▶ **WHAT TO DO**
Using the records below, repeat exactly the lines from the one holding "The height and" through the one holding "Given: Click the Institution building icon", both ends included, and no others.

▶ **INPUT MATERIAL**
• • •

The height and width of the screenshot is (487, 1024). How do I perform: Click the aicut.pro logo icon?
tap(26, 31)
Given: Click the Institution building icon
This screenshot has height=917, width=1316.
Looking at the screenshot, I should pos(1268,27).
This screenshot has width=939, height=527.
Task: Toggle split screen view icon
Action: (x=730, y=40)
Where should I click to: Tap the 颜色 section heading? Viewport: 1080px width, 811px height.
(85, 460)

• • •

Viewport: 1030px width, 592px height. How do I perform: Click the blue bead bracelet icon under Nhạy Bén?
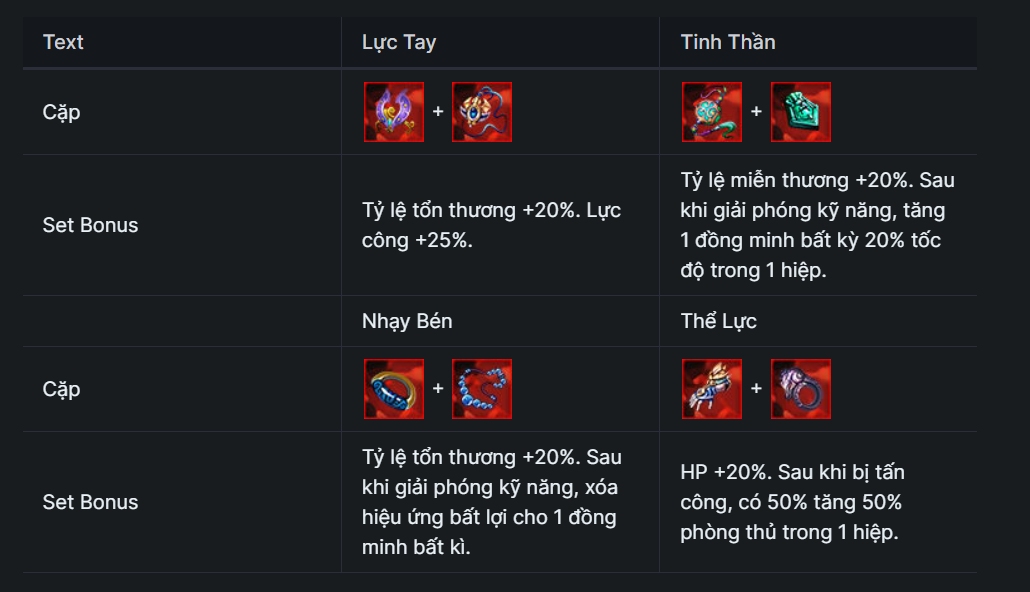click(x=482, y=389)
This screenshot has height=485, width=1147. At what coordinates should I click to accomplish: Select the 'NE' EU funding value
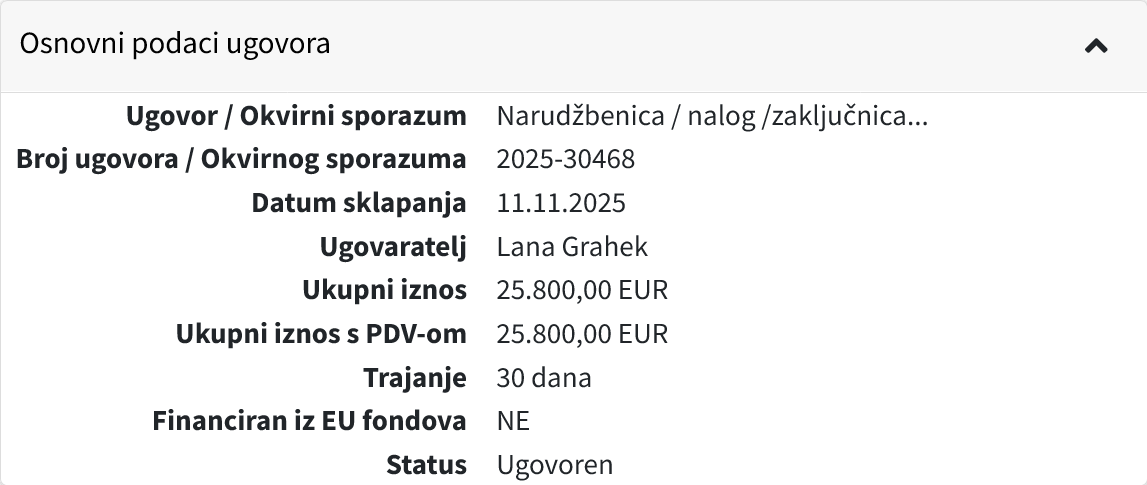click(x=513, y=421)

• • •

▶ **WRITTEN RESPONSE**
The height and width of the screenshot is (487, 1024). How do I perform: Click the aicut.pro logo icon?
tap(26, 31)
Given: Click the Institution building icon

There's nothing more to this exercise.